On Tuesday, February 9th community members packed Kane Hall at the University of Washington to hear a provocative lecture by Geoffrey Canada. Since 1990, Mr. Canada has been the President and Chief Executive Officer for Harlem Children's Zone, which The New York Times Magazine called "one of the most ambitious social experiments of our time." In October 2005, Mr. Canada was named one of "America's Best Leaders" by U.S. News and World Report. Over the years, the agency introduced several ground-breaking efforts: in 2000, The Baby College® parenting workshops; in 2001, the Harlem Gems® pre-school program; also in 2001, the HCZ Asthma Initiative, which teaches families to better manage the disease; in 2004, the Promise Academy, a high-quality public charter school; and in 2006, an obesity program to help children stay healthy.
His speech was filled with alarming statistics on the state of America’s education system, thoughtful personal stories, proven success, and inspiring recommendations. Below are a few of Mr. Canada's key points:
· If we are going to save our kids, we (the community) have to do it. We can’t wait for our education and government leaders.
◆ ◆ ◆ ◆
» Questions to answer:
A) Rewrite the stretch of the passage on Geoffrey Canada's lecture from "His speech was" through "and government leaders.", putting "troubling" in place of "alarming".
B) Write the next part of the passage on Geoffrey Canada's lecture, picking up after its final sentence.

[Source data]
◆ ◆ ◆ ◆
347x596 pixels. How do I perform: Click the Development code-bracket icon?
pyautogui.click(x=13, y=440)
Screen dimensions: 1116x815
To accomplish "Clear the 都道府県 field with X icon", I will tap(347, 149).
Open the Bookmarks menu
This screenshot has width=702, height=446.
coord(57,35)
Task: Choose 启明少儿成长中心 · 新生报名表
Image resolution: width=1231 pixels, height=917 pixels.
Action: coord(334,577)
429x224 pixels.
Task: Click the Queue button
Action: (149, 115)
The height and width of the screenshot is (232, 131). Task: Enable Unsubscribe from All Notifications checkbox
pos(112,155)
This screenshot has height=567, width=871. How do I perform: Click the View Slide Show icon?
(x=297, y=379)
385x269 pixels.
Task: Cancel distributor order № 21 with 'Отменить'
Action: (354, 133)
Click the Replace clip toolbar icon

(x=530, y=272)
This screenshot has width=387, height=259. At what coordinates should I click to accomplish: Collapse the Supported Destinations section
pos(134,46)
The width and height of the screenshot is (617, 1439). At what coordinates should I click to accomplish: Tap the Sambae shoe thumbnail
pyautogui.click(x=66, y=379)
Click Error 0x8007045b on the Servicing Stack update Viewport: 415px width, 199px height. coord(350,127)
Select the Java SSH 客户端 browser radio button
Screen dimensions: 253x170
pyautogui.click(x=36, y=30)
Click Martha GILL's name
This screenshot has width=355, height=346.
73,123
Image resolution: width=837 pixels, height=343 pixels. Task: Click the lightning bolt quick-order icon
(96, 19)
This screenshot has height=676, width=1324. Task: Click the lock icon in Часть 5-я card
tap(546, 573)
◆ ◆ ◆ ◆
» Your written answers:
A)
His speech was filled with troubling statistics on the state of America’s education system, thoughtful personal stories, proven success, and inspiring recommendations. Below are a few of Mr. Canada's key points:
· If we are going to save our kids, we (the community) have to do it. We can’t wait for our education and government leaders.

B)
· Start early with supports for our students and families – cradle to college.
· We must weave the safety net so tight, that our students cannot fall through the cracks.
· College education should be the benchmark. I have never met a wealthy or successful person who did not value higher education.
· Schools have to be redesigned for success. They are currently designed for the negative results that are getting.
· We have not allowed innovation to take root in education. We have allowed for innovation in other fields such as technology. But If we are going to dramatically affect student success; we must continue to think “outside of the box” and allow for innovation inside and outside the classroom.
· Changing the model of education will cost more money, teachers will have to work harder, and all adults will have to be responsible for student learning. Communities are part of the equation.
· Evaluation has to be a tool that drives student performance.
· Hope [in education] is as infectious as despair.
I think it is safe to say that the majority of attendees left the lecture inspired, renewed, and determined to be bold as we all work toward improving our educational system.